Count the lines in the entries below that contain the string "title" and reply with only that number.

TASK DATA.
## START
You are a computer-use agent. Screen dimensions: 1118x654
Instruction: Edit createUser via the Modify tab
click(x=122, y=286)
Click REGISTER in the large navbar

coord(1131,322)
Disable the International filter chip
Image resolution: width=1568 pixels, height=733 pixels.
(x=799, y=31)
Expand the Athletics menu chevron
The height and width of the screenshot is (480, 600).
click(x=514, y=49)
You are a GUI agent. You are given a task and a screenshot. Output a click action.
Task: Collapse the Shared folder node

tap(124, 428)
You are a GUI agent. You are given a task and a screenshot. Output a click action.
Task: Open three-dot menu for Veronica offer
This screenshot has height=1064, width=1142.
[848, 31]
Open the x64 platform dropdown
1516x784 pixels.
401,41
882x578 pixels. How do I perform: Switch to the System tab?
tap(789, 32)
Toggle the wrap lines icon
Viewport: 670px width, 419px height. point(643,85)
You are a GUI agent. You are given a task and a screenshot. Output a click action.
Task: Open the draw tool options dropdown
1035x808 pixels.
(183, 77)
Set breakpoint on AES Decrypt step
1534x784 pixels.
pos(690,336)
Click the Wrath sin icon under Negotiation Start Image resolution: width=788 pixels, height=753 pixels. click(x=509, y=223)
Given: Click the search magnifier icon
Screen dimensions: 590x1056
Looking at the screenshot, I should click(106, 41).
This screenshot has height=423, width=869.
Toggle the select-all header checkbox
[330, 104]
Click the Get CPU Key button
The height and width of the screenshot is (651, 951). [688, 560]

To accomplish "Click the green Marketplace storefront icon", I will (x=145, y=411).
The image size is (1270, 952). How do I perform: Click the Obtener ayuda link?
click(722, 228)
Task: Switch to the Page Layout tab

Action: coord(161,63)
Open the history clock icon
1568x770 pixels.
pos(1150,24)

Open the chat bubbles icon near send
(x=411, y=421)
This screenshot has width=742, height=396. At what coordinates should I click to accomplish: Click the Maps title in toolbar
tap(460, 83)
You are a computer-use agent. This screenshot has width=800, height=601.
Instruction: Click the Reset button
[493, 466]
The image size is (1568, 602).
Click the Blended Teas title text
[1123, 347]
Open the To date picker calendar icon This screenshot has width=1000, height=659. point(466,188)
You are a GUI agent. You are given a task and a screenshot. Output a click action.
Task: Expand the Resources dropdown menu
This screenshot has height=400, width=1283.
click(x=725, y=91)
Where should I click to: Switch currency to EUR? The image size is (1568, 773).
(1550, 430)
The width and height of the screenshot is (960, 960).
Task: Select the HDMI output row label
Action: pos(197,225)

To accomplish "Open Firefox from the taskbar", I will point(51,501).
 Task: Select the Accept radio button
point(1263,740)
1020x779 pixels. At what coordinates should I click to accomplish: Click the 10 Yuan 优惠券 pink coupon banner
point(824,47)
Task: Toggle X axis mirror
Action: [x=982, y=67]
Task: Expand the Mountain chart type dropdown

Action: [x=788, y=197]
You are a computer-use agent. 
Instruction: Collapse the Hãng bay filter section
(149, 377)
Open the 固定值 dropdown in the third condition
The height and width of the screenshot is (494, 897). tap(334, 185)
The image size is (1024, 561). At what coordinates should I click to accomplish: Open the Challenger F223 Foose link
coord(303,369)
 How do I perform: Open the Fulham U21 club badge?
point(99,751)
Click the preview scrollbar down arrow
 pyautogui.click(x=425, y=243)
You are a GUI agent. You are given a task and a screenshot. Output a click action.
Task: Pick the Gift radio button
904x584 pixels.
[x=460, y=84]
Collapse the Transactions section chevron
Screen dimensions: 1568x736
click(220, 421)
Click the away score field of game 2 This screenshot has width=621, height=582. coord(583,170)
## END
FULL RESPONSE. 2